- _Task description_
Express each line of the material below as a string in a JSON list, leaving out blank lines and the pictures.

::::

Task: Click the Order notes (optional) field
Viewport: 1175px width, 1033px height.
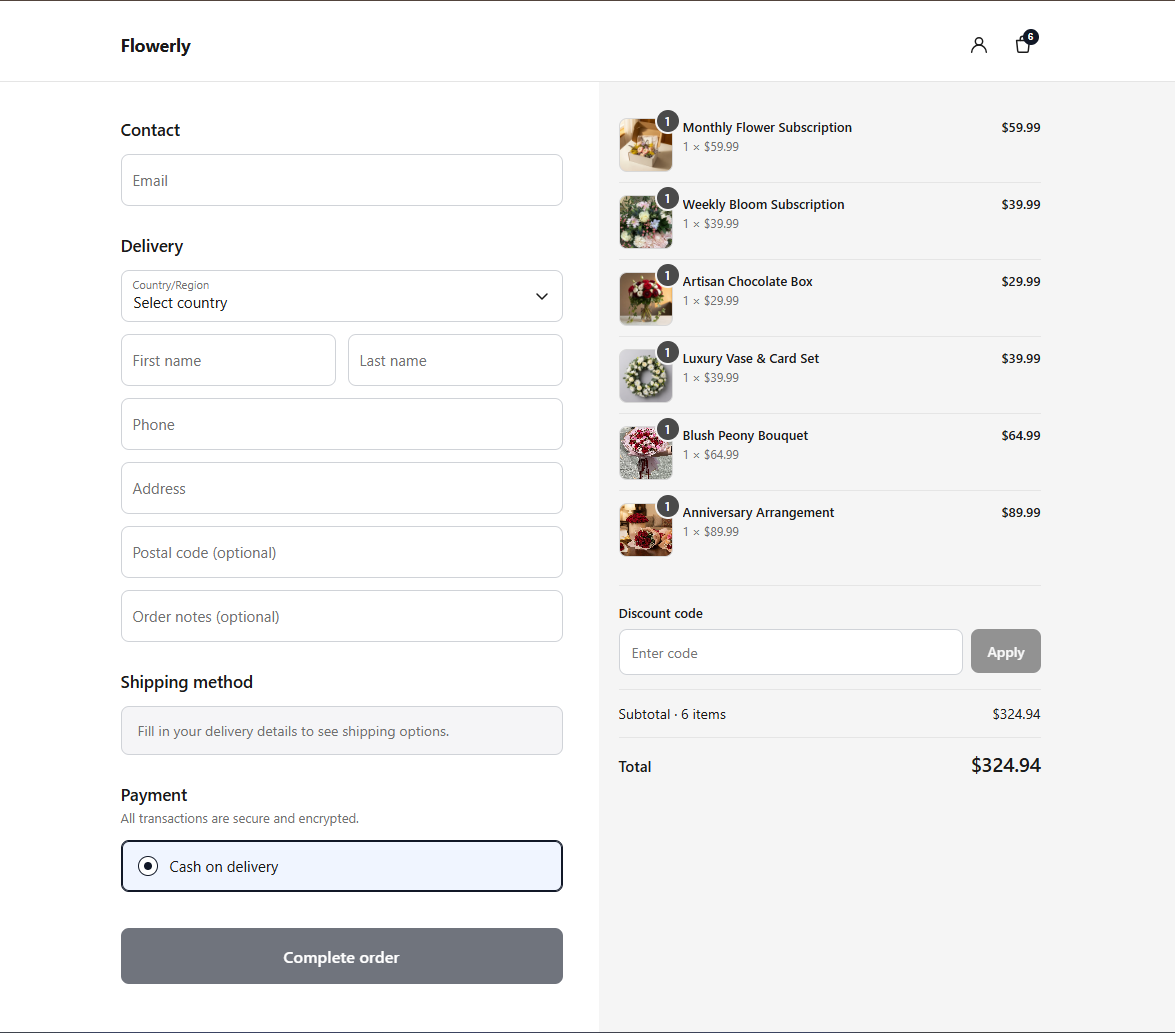Action: click(342, 616)
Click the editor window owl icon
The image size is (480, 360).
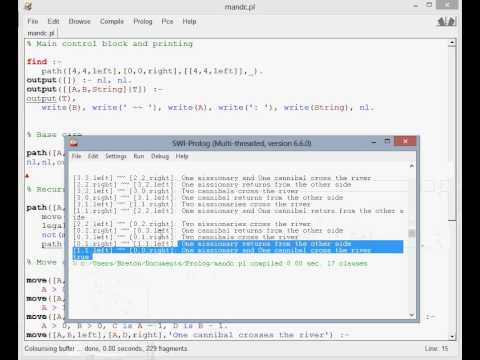[29, 6]
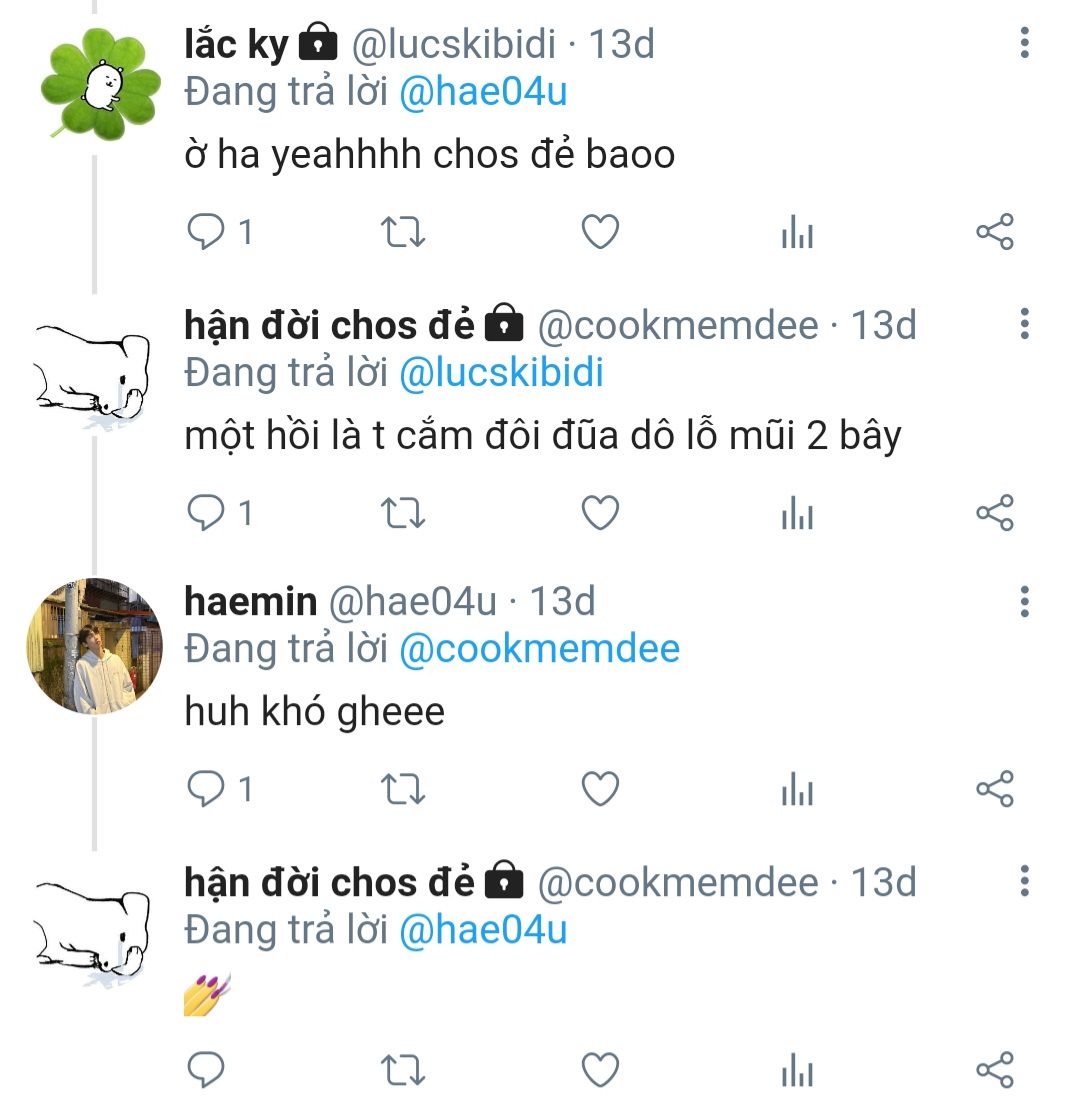Open more options on 'một hồi' tweet

[x=1024, y=325]
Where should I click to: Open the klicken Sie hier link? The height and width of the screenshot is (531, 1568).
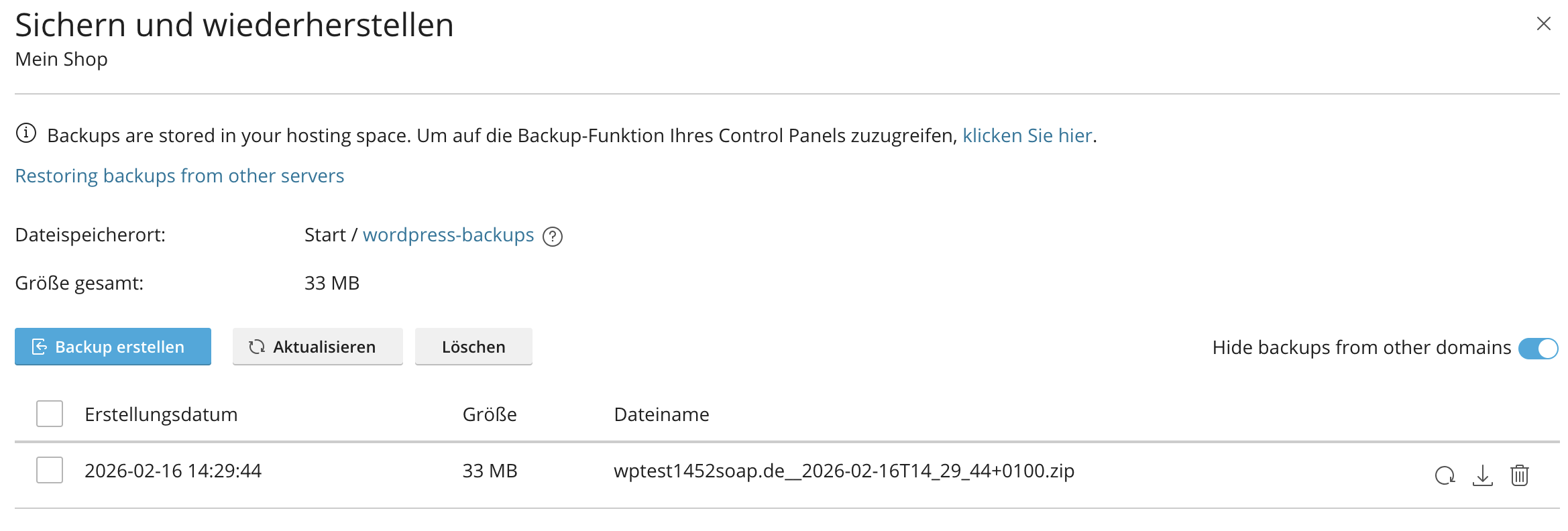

::::

- _Solution_
[
  "Task: Click the Order notes (optional) field",
  "Viewport: 1175px width, 1033px height.",
  "Action: click(342, 616)",
  "Click the editor window owl icon",
  "The image size is (480, 360).",
  "[29, 6]",
  "Open more options on 'một hồi' tweet",
  "[x=1024, y=325]",
  "Where should I click to: Open the klicken Sie hier link? The height and width of the screenshot is (531, 1568)."
]